Parth Mehrotra: Yes. So again, as I talked about earlier, I mean, again, I would really look at a 12-month view of this. So the change in the quarter was a mix of 2022 and 2023 estimates. It’s not one or the other. We’ve got 100-plus contracts out there and some of the timing of this depends upon when in the year we get the final results from 2022. And if you look sort of our years over years, certain years, they come in at different times. It’s really when we get the final information from the payers. So again, from a future modeling perspective, I’d really stress looking at a 12-month view and not looking at it on a quarter-by-quarter basis.

David Mountcastle: And Gary, the other color I would give is, this is spread across commercial MSSP MA. So unlike a one-line focused business, we can have variability that adjusts to David’s point, some of the data and the results in commercial can be more lagged than you typically see in MSSP or MA. CMS is very consistent in how they give us the data. It’s a very structured program. Everybody gets it at the same time. That’s not how it is in commercial sometimes. So again, our book of business is pretty diversified, and you can see some of that variability as a result. So the annual run rate is probably the best way to go about it. We understand that, that causes some quarter-over-quarter jumps like it did this quarter. But we’ve kind of maintained our view of the year. And when we give guidance, that’s what we’re looking at.

Operator: Our next question comes from the line of Jamie Perse from Goldman Sachs.

Jamie Perse: Can you give us an update on how your implemented provider or partners breakdown by primary care versus specialty, how growth is trending between the two, if there’s been any kind of mix shift? And just how to think about unit economics between those two categories.

David Mountcastle: So the broad mix on our 4,000-plus providers remains pretty consistent. We have about 60 to 65 that what we call as gatekeeper providers, so that’s primary care, family medicine and total medicine. We also include OB/GYNs and pediatricians. So whoever is the first point of contact in the family. And then the remaining 35% to 40% given the states can be specialists. And again, there, we are more focused on the nonsurgical specialties endocrinology, pulmonology and so forth in some of the states where we have a health system partner that’s on the platform, Florida is a good example with help for us. You can see the specialty mix skew the other side, as you would expect. But as we grow that business across the rest of the states and add more stand-alone independent providers, that mix kind of normalizes.

So it just varies a little bit by state, but that’s the overall mix. And so what we’ve implemented this year reflects that mix.

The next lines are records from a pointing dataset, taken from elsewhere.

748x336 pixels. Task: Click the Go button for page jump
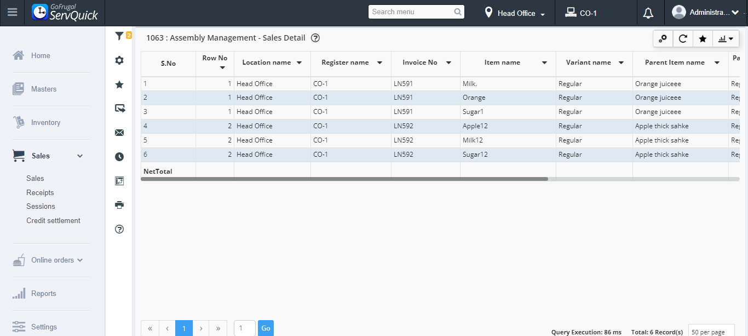(x=266, y=328)
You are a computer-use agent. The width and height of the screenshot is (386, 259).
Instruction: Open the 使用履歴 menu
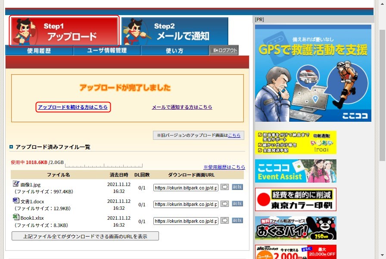39,51
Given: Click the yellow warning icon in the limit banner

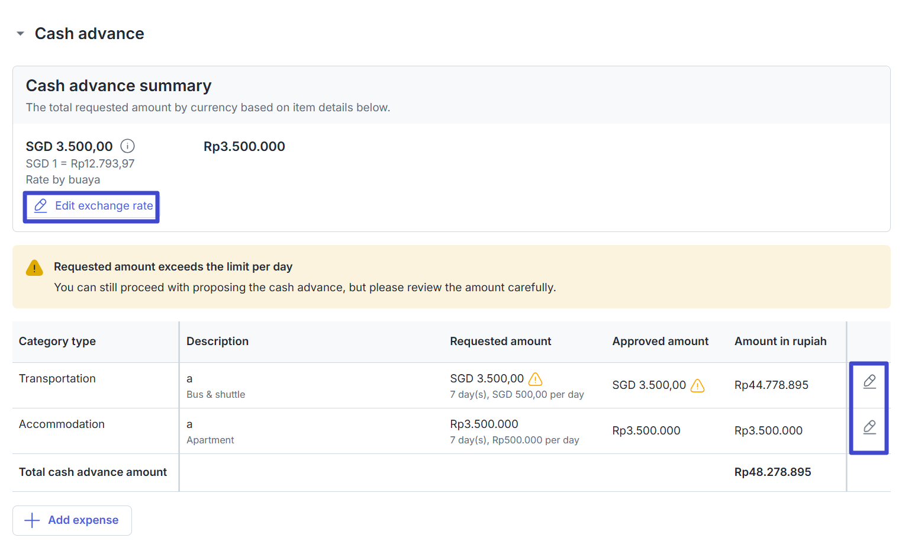Looking at the screenshot, I should [x=34, y=268].
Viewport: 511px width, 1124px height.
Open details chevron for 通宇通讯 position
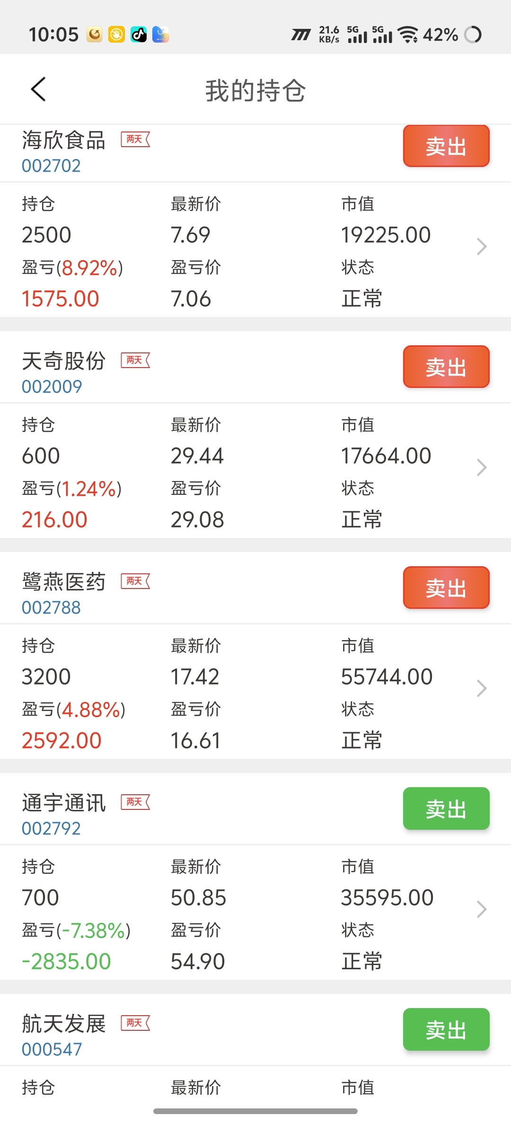coord(482,909)
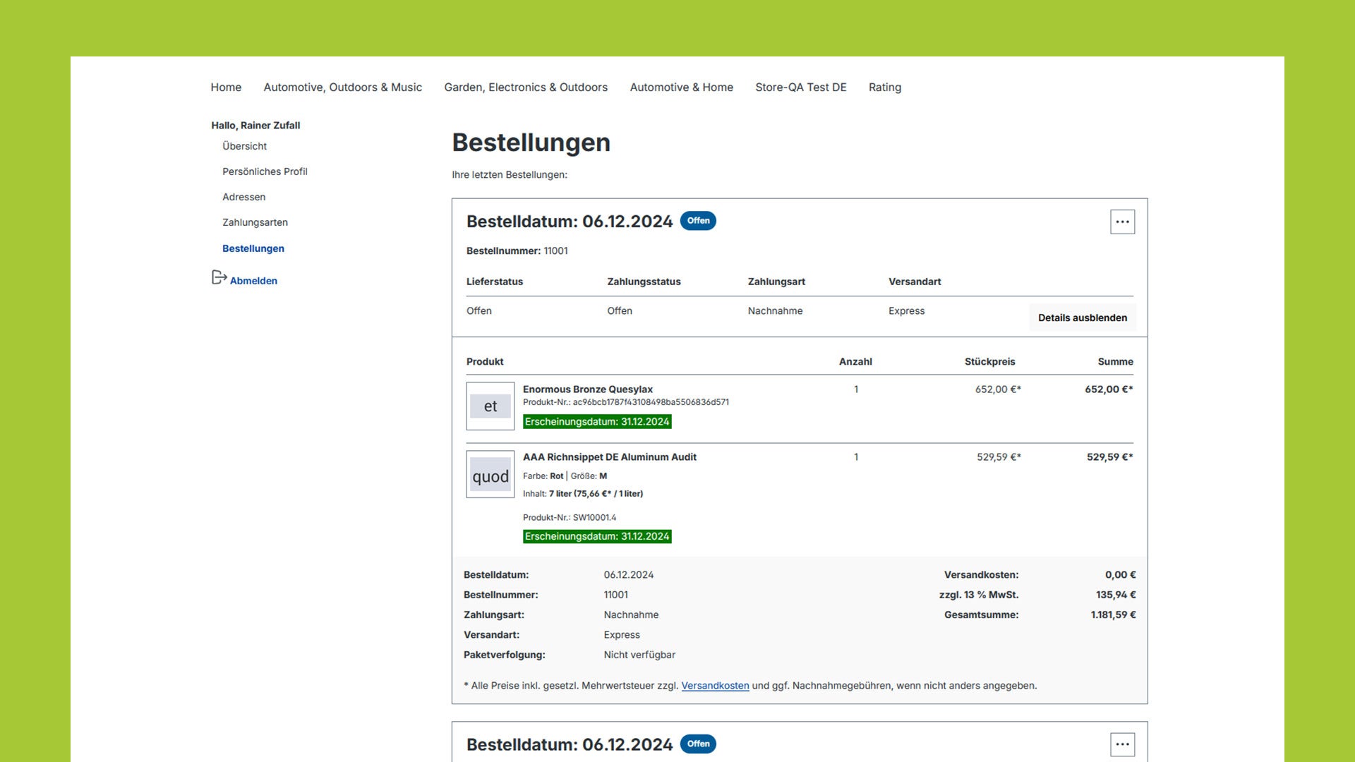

To the second question, the unit economics are pretty similar on both primary care and specialty on the fee-for-service book. we price that, obviously, specialists earn more per provider in certain specialties. And so the pricing reflects a very consistent unit economics. On the value-based book, obviously, the primary care has — once we start MSSP, MA and start to get into some of the risk contracts, the unit economics significantly increased. The take rate is 40% on those shared savings versus the management fee on the fee-for-service. So the unit economics over time really increases in the primary care, and that’s what we like to see in the business.

Operator: Our next question comes from the line of Jessica Tassan from Piper Sandler.

Jessica Tassan: So I think the strength in commercial value-based care has really stood out to us. At the time of the IPO, I think we’re thinking about those lives as a low single-digit PMPM. So just interested to know if that’s still a reasonable assumption on those lives. And then is there an opportunity to sustain these really robust 2023 growth rates in 2024 through either lives growth or pricing or kind of both?